Kane says post office has space in McIntyre plans
By Jeff McMenemy
Posted Nov 18, 2018 at 7:27 PM
Updated Nov 18, 2018 at 7:27 PM
PORTSMOUTH -- The city’s partners in the redevelopment of the McIntyre Federal Building property are scheduled to make a presentation to the City Council on Monday night. Redgate/Kane Co. is the city’s development partner on the public/private partnership to redevelop the 2.1-acre site, which is located close to the city’s popular waterfront.
“I think they’ll probably just be going over the general plans the committee has been working on,” City Manager John Bohenko said about the McIntyre Blue Ribbon Steering Committee that is working with the developers on the project. “The council will be getting an update on where they’re at.” The City Council meeting is scheduled to begin at 7 p.m. in Council Chambers at City Hall.
The city has been trying for years to gain control of the federal property from the General Services Administration, which owns it. During the past year, the city has been working to acquire the property for free through the Historic Monument Program, which the National Park Service administers. But the redevelopment has been mired in controversy, first for the size and scope of the proposed redevelopment, and most recently over the news the post office might be forced off the property.
Michael Kane, president and chief executive officer of the Kane Company, said “our support for the post office has been slightly misconstrued.”
“The city has echoed the desires of the post office and residents to remain at the McIntyre location, and it is reflected in the designs,” Kane said in a statement posted on the city website on Friday. “Given the realities of construction dangers, it is necessary for the post office to temporarily relocate. At this time, the post office has not made a decision on their interim location and may not continue their tenancy. Regardless of their decision, space remains included in design plans for a mailing service.”
At a Sept. 20 meeting U.S. Postal Service officials held in Portsmouth, numerous residents and business owners expressed the desire to keep the post office at the McIntyre property, and some criticized city officials for not doing more to keep it there. USPS real estate specialist David Rouse repeatedly told the crowd that packed City Council chambers “we prefer to stay where we are.”
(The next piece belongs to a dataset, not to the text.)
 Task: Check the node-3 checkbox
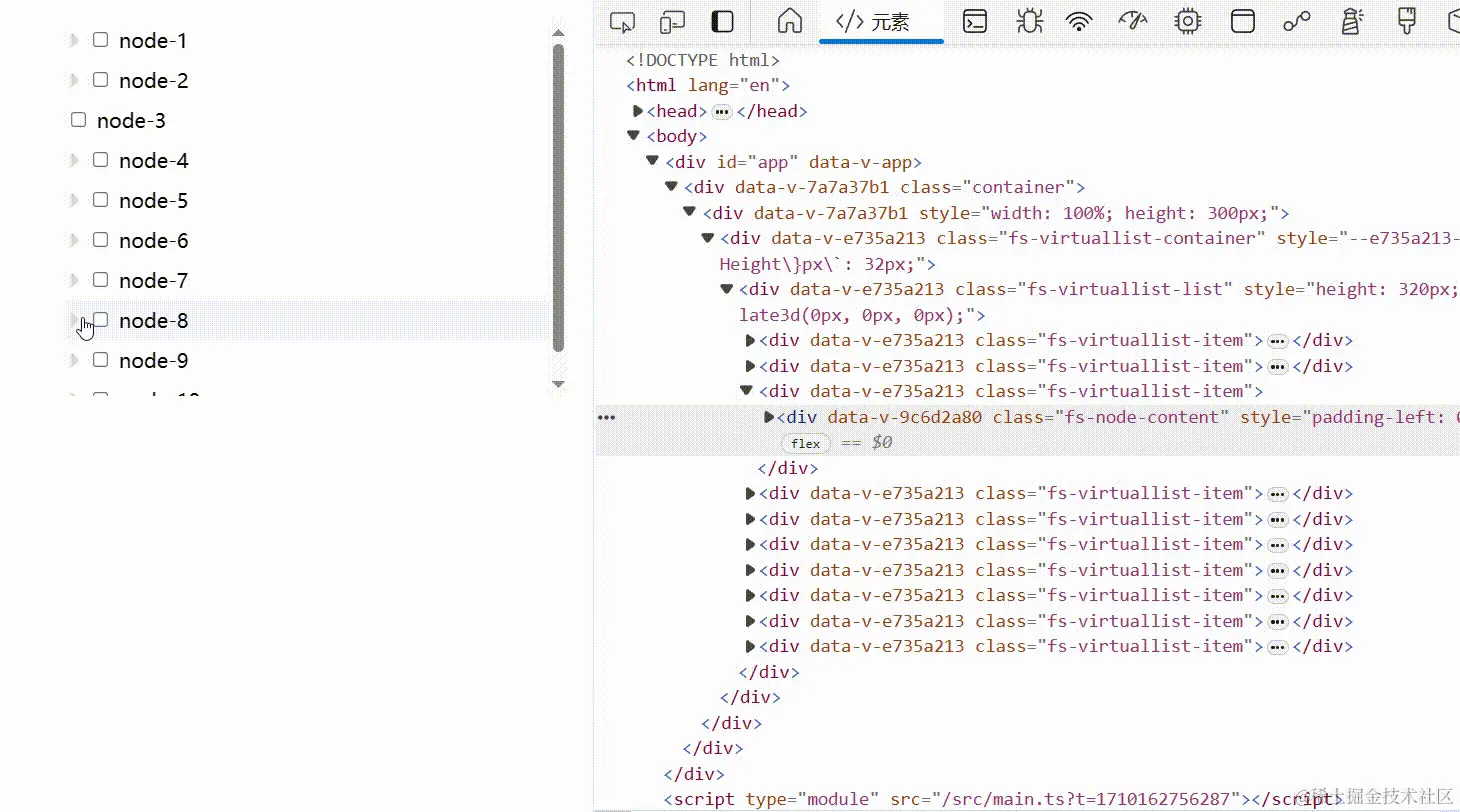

“We have been told by both the city and their chosen developer that we have to relocate while the renovations occur,” he said. “We can’t stay.” The presentation at Monday’s council meeting, according to the city website, will be used to “kick off the review (of the design plans) prior to submitting a final application to the Historic Monument program to transfer the property to the city.” That review will continue through January 2019.
Redgate/Kane initially proposed converting the federal building into office space, while building two 5½- and two 3½-story buildings on the property. It has since eliminated the 5½-story building off Daniel Street after receiving pushback from the National Park Service on the proposal’s scale and density. It also dropped plans to demolish part of the one-story post office wing. Kane has also said the team also reduced the other proposed 5½-story building to 4½ stories.
The proposed development also includes outdoor public spaces, an indoor community space and public plaza, a “newly-created outdoor public plaza, amid adjacent ground-level uses that will include local arts and maker space, short term vendors, experimental and traditional retail,” according to the city website.